*Text excerpt:*
BELGIAN lender KBC gave up today the sale of its Luxembourg private bank unit to India’s Hinduja Group after a financial regulator blocked the $1.9bn (£1.18bn) deal.
KBC said it would now look at “various options” to decide the future of KBL European Private Bankers after Luxembourg’s financial authority, CSSF, refused to back the sale to Hinduja.
The transaction was part of KBC’s efforts to divest assets under the oversight of the European Commission after the bank had to be bailed out by the Belgian government during the global financial crisis.
The deal was contingent on the approval by regulators in 10 European nations where KBL is active.
“To our surprise and regret, the Hinduja group was unable to obtain approval for this deal from the regulators in the ten European countries in which KBL epb is active,” said KBC chief executive Jan Vanhevel.
“Although, naturally, we were and are unable to do anything about the situation, there is no denying that this is disappointing for us,” he said.

*Dataset excerpts:*
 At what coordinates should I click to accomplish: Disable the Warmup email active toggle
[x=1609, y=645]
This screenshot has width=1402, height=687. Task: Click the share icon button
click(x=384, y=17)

* * *

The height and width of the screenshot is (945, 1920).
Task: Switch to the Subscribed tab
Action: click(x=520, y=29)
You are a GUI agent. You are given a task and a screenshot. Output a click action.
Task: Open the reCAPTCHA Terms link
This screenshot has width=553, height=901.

...

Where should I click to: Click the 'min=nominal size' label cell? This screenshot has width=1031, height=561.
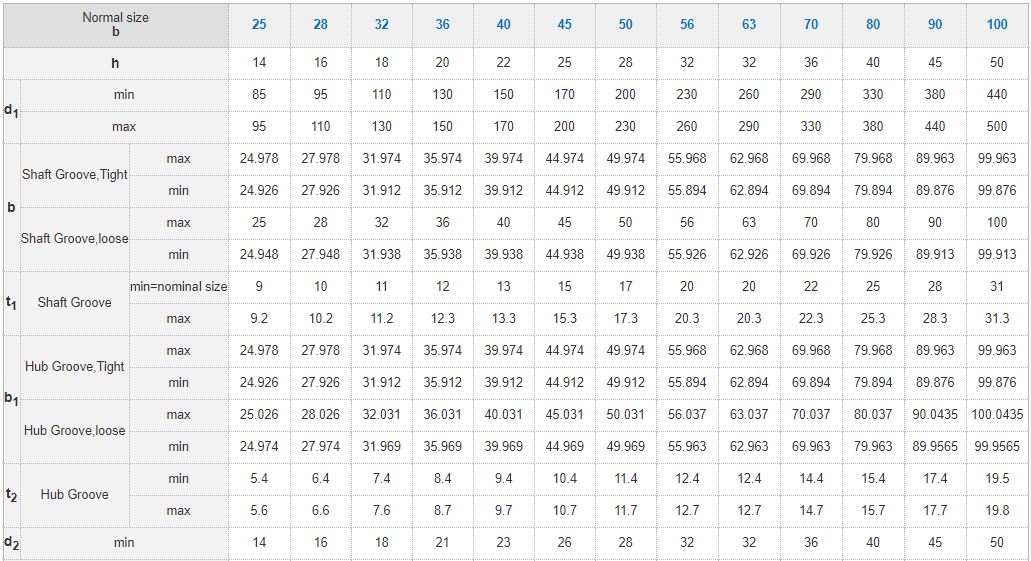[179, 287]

*Exercise requirements:*
**1)** In the article above about KBC's blocked sale of its Luxembourg private bank unit, which regulator refused to back the sale to Hinduja?
**2)** Continue the article on KBC's blocked sale of KBL European Private Bankers from its last sentence.

*Answers for this exercise:*
**1)** Luxembourg's financial authority, the CSSF.

**2)**
KBL is one of the main private banking firms in Europe with a presence in several countries including Belgium, France, Germany, Britain and Switzerland.
The Hinduja group, run by two brothers based in Britain, is a global empire spanning banking and finance, transport, information technology, media, pharmaceuticals, agriculture, oil and chemicals.
The CSSF said it was “stopping its evaluation of the acquisition, after concluding that its decision would have been to object to it,” KBC said in a statement.
“The CSSF reached this decision based on application of the criteria set out in the law governing the financial sector and after consulting with the other competent authorities,” the bank said without elaborating.